**What to work on**. Transcribe every entry word for word.

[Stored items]
_____

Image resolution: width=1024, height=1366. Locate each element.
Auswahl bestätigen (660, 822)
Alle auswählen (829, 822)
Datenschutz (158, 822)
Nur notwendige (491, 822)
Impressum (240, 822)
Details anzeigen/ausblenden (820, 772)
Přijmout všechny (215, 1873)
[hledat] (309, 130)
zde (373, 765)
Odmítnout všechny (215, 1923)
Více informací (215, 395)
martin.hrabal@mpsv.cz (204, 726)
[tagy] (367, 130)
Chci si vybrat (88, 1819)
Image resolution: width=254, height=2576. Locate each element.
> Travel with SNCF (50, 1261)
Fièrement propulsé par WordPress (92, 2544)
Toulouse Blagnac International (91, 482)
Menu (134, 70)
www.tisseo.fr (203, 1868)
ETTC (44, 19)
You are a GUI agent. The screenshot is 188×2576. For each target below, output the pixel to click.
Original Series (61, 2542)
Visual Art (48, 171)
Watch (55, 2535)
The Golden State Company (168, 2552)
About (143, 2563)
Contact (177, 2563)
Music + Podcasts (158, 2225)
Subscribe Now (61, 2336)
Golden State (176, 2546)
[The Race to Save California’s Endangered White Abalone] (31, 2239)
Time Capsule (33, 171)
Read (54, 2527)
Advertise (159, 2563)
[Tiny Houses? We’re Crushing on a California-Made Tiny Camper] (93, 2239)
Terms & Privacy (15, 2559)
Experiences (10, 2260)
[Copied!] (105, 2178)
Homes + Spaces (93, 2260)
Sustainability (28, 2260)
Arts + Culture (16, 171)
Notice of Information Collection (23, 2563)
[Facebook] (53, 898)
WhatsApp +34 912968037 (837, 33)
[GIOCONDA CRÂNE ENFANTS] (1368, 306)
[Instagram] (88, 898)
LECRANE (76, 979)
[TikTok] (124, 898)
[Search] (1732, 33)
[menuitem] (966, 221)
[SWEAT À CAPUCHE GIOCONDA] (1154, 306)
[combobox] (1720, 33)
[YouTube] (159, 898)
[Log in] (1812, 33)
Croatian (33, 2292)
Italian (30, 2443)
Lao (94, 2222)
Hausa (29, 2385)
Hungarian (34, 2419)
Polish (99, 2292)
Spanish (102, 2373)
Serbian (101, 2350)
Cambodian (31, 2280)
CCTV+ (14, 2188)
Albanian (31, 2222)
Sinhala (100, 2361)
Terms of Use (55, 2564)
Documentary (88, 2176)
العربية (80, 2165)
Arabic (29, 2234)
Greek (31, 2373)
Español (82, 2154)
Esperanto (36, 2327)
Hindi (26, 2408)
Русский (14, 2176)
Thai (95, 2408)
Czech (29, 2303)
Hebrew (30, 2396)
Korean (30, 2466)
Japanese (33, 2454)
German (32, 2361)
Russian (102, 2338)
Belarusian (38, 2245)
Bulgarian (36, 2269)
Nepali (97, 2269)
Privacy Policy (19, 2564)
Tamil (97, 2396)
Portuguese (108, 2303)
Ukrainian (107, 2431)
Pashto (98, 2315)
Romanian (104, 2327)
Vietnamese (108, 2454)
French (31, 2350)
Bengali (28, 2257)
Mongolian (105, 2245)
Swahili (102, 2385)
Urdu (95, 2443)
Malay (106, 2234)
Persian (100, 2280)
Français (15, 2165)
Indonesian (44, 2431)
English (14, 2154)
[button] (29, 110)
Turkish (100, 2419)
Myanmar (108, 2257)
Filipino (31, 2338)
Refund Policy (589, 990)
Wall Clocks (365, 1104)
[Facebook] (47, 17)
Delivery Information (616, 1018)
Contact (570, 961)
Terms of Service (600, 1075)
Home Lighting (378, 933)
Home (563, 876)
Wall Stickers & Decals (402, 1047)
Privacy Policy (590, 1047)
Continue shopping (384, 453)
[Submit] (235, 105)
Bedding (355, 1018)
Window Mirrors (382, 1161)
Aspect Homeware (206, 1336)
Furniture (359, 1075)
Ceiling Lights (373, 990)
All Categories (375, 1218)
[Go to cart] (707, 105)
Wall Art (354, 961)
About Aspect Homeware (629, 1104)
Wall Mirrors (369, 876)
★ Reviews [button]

_____

**Finished task**.
Image resolution: width=1024, height=1366. Locate each element.
Auswahl bestätigen (660, 822)
Alle auswählen (829, 822)
Datenschutz (158, 822)
Nur notwendige (491, 822)
Impressum (240, 822)
Details anzeigen/ausblenden (820, 772)
Přijmout všechny (215, 1873)
[hledat] (309, 130)
zde (373, 765)
Odmítnout všechny (215, 1923)
Více informací (215, 395)
martin.hrabal@mpsv.cz (204, 726)
[tagy] (367, 130)
Chci si vybrat (88, 1819)
Image resolution: width=254, height=2576. Locate each element.
> Travel with SNCF (50, 1261)
Fièrement propulsé par WordPress (92, 2544)
Toulouse Blagnac International (91, 482)
Menu (134, 70)
www.tisseo.fr (203, 1868)
ETTC (44, 19)
You are a GUI agent. The screenshot is 188×2576. For each target below, output the pixel to click.
Original Series (61, 2542)
Visual Art (48, 171)
Watch (55, 2535)
The Golden State Company (168, 2552)
About (143, 2563)
Contact (177, 2563)
Music + Podcasts (158, 2225)
Subscribe Now (61, 2336)
Golden State (176, 2546)
[The Race to Save California’s Endangered White Abalone] (31, 2239)
Time Capsule (33, 171)
Read (54, 2527)
Advertise (159, 2563)
[Tiny Houses? We’re Crushing on a California-Made Tiny Camper] (93, 2239)
Terms & Privacy (15, 2559)
Experiences (10, 2260)
[Copied!] (105, 2178)
Homes + Spaces (93, 2260)
Sustainability (28, 2260)
Arts + Culture (16, 171)
Notice of Information Collection (23, 2563)
[Facebook] (53, 898)
WhatsApp +34 912968037 (837, 33)
[GIOCONDA CRÂNE ENFANTS] (1368, 306)
[Instagram] (88, 898)
LECRANE (76, 979)
[TikTok] (124, 898)
[Search] (1732, 33)
[menuitem] (966, 221)
[SWEAT À CAPUCHE GIOCONDA] (1154, 306)
[combobox] (1720, 33)
[YouTube] (159, 898)
[Log in] (1812, 33)
Croatian (33, 2292)
Italian (30, 2443)
Lao (94, 2222)
Hausa (29, 2385)
Hungarian (34, 2419)
Polish (99, 2292)
Spanish (102, 2373)
Serbian (101, 2350)
Cambodian (31, 2280)
CCTV+ (14, 2188)
Albanian (31, 2222)
Sinhala (100, 2361)
Terms of Use (55, 2564)
Documentary (88, 2176)
العربية (80, 2165)
Arabic (29, 2234)
Greek (31, 2373)
Español (82, 2154)
Esperanto (36, 2327)
Hindi (26, 2408)
Русский (14, 2176)
Thai (95, 2408)
Czech (29, 2303)
Hebrew (30, 2396)
Korean (30, 2466)
Japanese (33, 2454)
German (32, 2361)
Russian (102, 2338)
Belarusian (38, 2245)
Bulgarian (36, 2269)
Nepali (97, 2269)
Privacy Policy (19, 2564)
Tamil (97, 2396)
Portuguese (108, 2303)
Ukrainian (107, 2431)
Pashto (98, 2315)
Romanian (104, 2327)
Vietnamese (108, 2454)
French (31, 2350)
Bengali (28, 2257)
Mongolian (105, 2245)
Swahili (102, 2385)
Urdu (95, 2443)
Malay (106, 2234)
Persian (100, 2280)
Français (15, 2165)
Indonesian (44, 2431)
English (14, 2154)
[button] (29, 110)
Turkish (100, 2419)
Myanmar (108, 2257)
Filipino (31, 2338)
Refund Policy (589, 990)
Wall Clocks (365, 1104)
[Facebook] (47, 17)
Delivery Information (616, 1018)
Contact (570, 961)
Terms of Service (600, 1075)
Home Lighting (378, 933)
Home (563, 876)
Wall Stickers & Decals (402, 1047)
Privacy Policy (590, 1047)
Continue shopping (384, 453)
[Submit] (235, 105)
Bedding (355, 1018)
Window Mirrors (382, 1161)
Aspect Homeware (206, 1336)
Furniture (359, 1075)
Ceiling Lights (373, 990)
All Categories (375, 1218)
[Go to cart] (707, 105)
Wall Art (354, 961)
About Aspect Homeware (629, 1104)
Wall Mirrors (369, 876)
★ Reviews [button]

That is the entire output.